Shawn Bose and Justin Halloran studied religion as college undergrads, but it was their experience helping create 21st-century digital retailers such as eBay and UShip that brought them back to the topic of faith.
Being part of broad sites that customers perceive as less manipulated and closer to the ground level, the 30-somethings thought they could transfer the idea to religion — create a huge site populated not by news, commentary or pop culture but by “primary source” material – sacred texts, unedited sermons, religious music and civil discussion about them. The items would be put there mostly by participants, who would pay nothing, ideally making the site like a Wikipedia for religion. Last month, the pair launched Deily.org with hundreds of thousands of pieces of content, and this week The Post spoke with Bose about this merger of online retail and religion.
MB: How do you decide what constitutes “primary” content? In other words, what’s pop culture and what isn’t? What’s news and what isn’t?
SB: In our experience, we’ve built marketplaces like UShip. It’s a community-managed marketplace. We have no agenda of our own; there’s no invisible hand. We just say the content has to be about religion, not intolerant, not hateful, and we allow for the community to flag anything that’s inappropriate.

RAW DATA:
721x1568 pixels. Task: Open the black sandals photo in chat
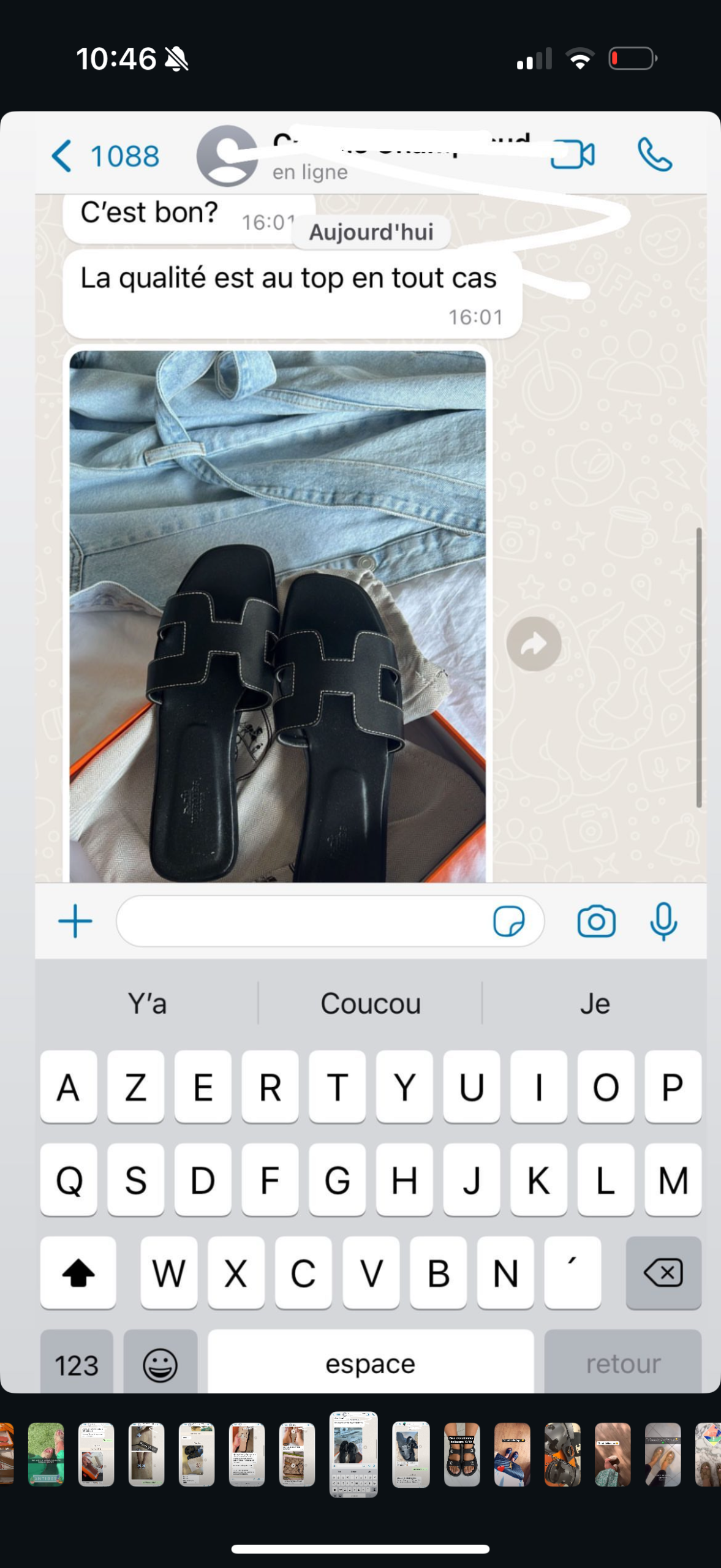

WHAT TO PRODUCE:
Reproduce the whole interview piece about Deily.org above, word for word.

WORKED ANSWER:
Shawn Bose and Justin Halloran studied religion as college undergrads, but it was their experience helping create 21st-century digital retailers such as eBay and UShip that brought them back to the topic of faith.
Being part of broad sites that customers perceive as less manipulated and closer to the ground level, the 30-somethings thought they could transfer the idea to religion — create a huge site populated not by news, commentary or pop culture but by “primary source” material – sacred texts, unedited sermons, religious music and civil discussion about them. The items would be put there mostly by participants, who would pay nothing, ideally making the site like a Wikipedia for religion. Last month, the pair launched Deily.org with hundreds of thousands of pieces of content, and this week The Post spoke with Bose about this merger of online retail and religion.
MB: How do you decide what constitutes “primary” content? In other words, what’s pop culture and what isn’t? What’s news and what isn’t?
SB: In our experience, we’ve built marketplaces like UShip. It’s a community-managed marketplace. We have no agenda of our own; there’s no invisible hand. We just say the content has to be about religion, not intolerant, not hateful, and we allow for the community to flag anything that’s inappropriate.